- Prompt
Output every record word for word, minus the pictures.

- Extracted records
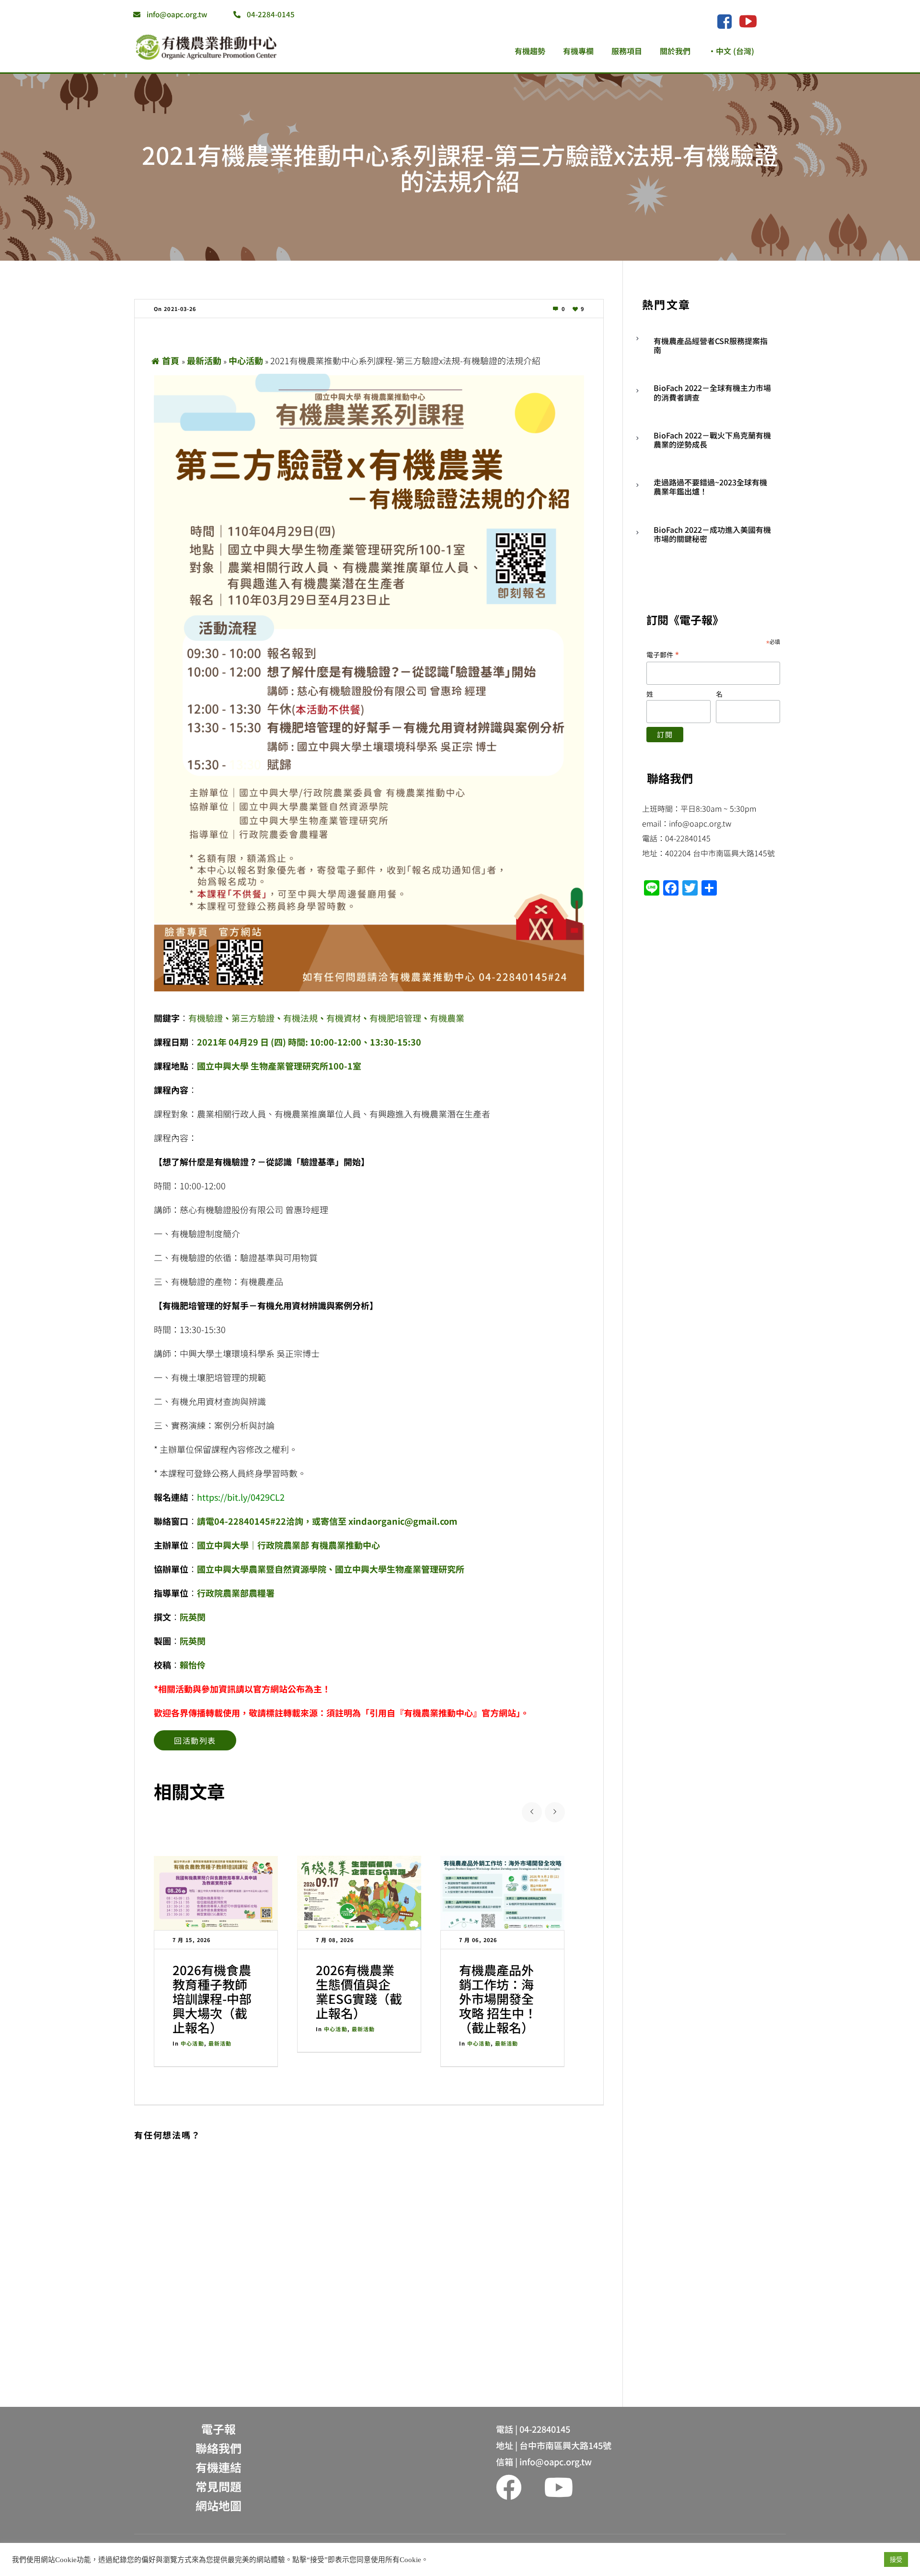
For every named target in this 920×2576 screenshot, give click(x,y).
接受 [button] (896, 2559)
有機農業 (447, 1018)
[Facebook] (724, 22)
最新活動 (204, 360)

- Output below
For every named target in this 920×2576 screenshot, give click(x,y).
接受 [button] (896, 2559)
有機農業 (447, 1018)
[Facebook] (724, 22)
最新活動 (204, 360)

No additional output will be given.